__Task prompt__. Retype the material verbatim, from the line containing "This screenshot has width=1117, height=269." through the end of the material, inclusive, leaving out the pictures.

__Records shown__.
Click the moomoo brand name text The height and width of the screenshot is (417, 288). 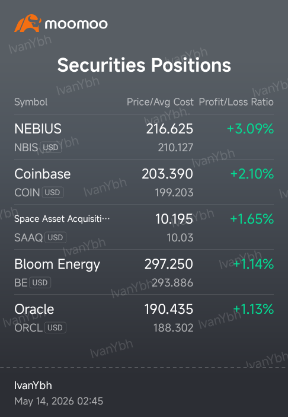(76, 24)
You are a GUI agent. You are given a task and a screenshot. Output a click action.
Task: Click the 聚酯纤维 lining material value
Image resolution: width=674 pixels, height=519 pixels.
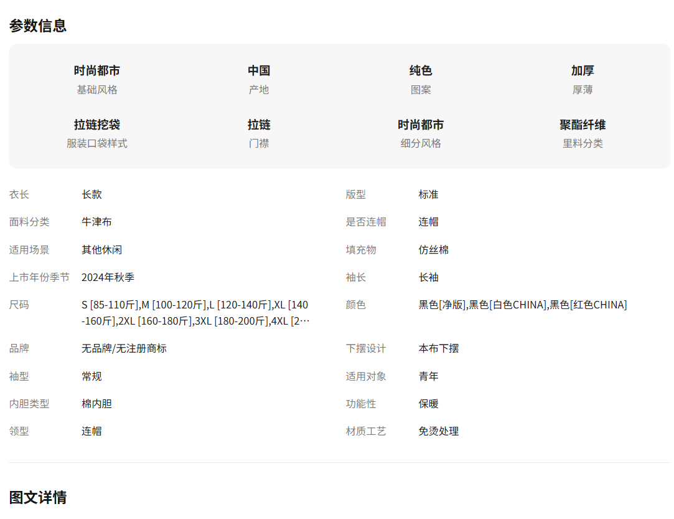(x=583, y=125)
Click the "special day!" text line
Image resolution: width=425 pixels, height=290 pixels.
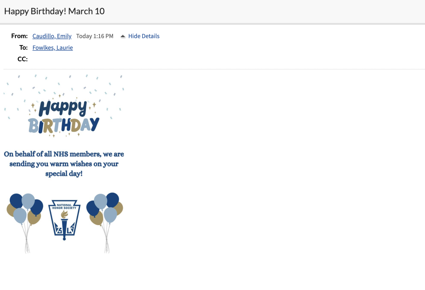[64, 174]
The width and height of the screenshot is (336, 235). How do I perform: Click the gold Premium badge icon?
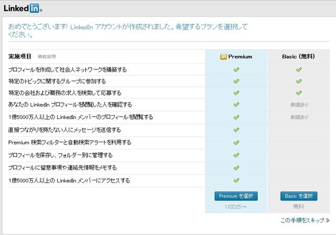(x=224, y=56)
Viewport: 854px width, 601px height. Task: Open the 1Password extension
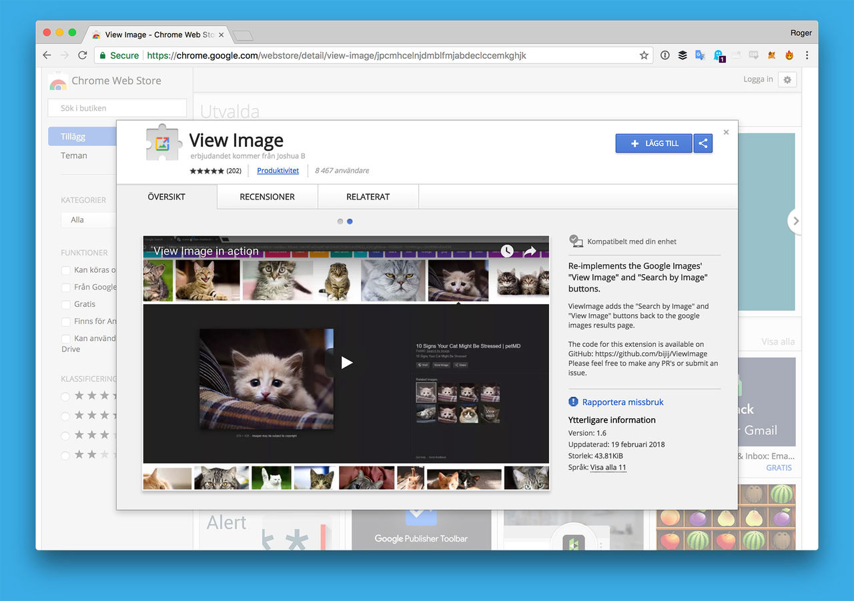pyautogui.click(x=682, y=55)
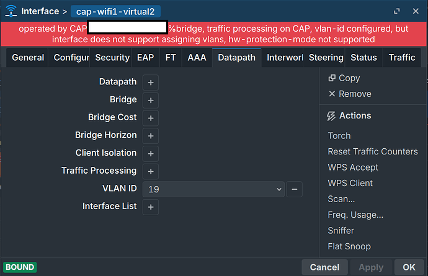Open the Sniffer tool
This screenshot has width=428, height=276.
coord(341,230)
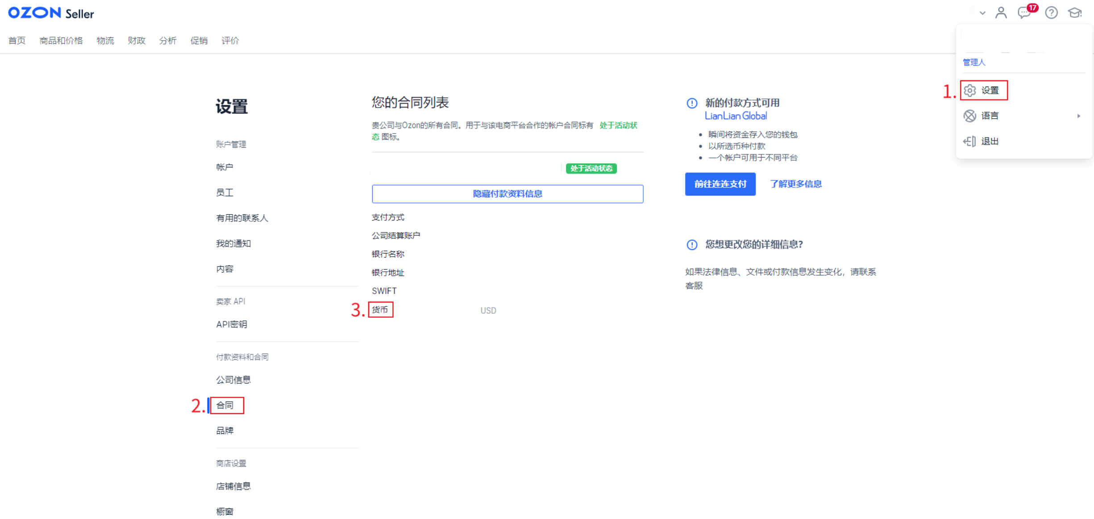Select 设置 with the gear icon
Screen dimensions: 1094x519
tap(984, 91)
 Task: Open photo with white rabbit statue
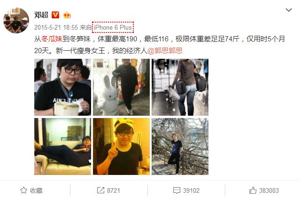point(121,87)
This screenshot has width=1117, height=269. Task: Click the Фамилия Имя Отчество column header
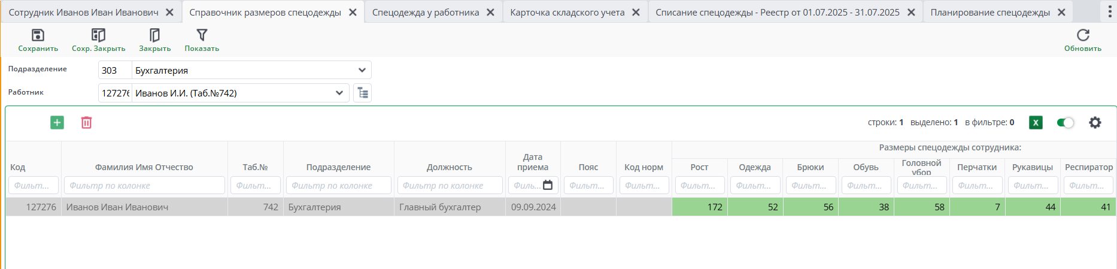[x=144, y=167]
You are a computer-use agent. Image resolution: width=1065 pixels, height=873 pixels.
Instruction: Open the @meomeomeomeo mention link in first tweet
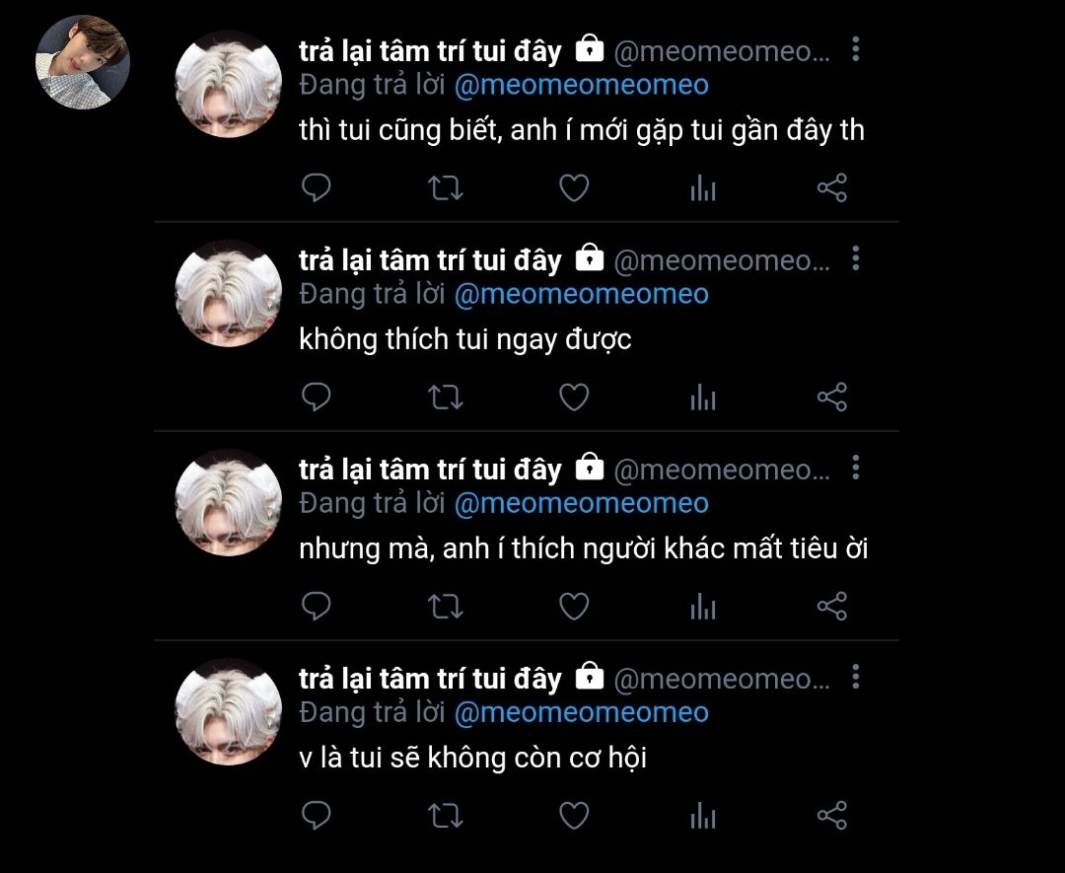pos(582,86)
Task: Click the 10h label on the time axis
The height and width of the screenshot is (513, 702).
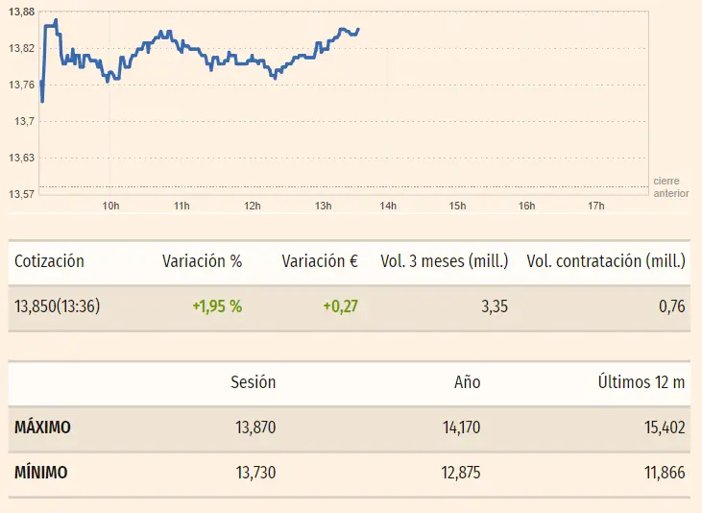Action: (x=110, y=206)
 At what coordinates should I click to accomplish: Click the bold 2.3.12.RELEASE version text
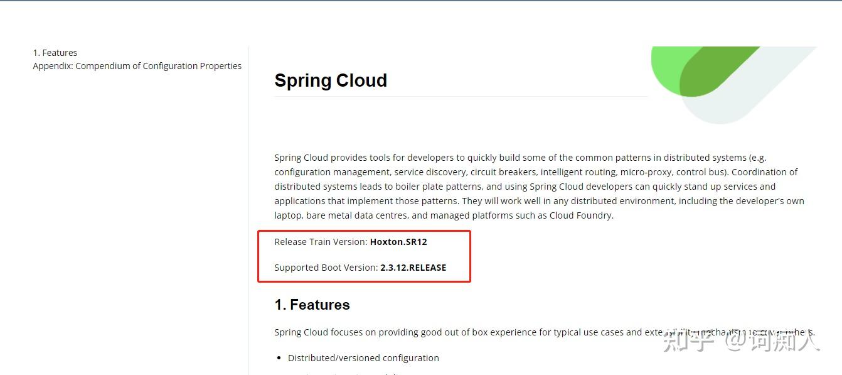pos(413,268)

__Complete answer__.
This screenshot has width=1117, height=269. Task: Click the Фамилия Имя Отчество column header
[x=144, y=167]
You are a computer-use agent. Image resolution: width=1065 pixels, height=873 pixels.
Instruction: Open the @meomeomeomeo mention link in first tweet
pos(582,86)
Task: Click the 10h label on the time axis
The height and width of the screenshot is (513, 702).
Action: (x=110, y=206)
 At what coordinates should I click to accomplish: Click the bold 2.3.12.RELEASE version text
pos(413,268)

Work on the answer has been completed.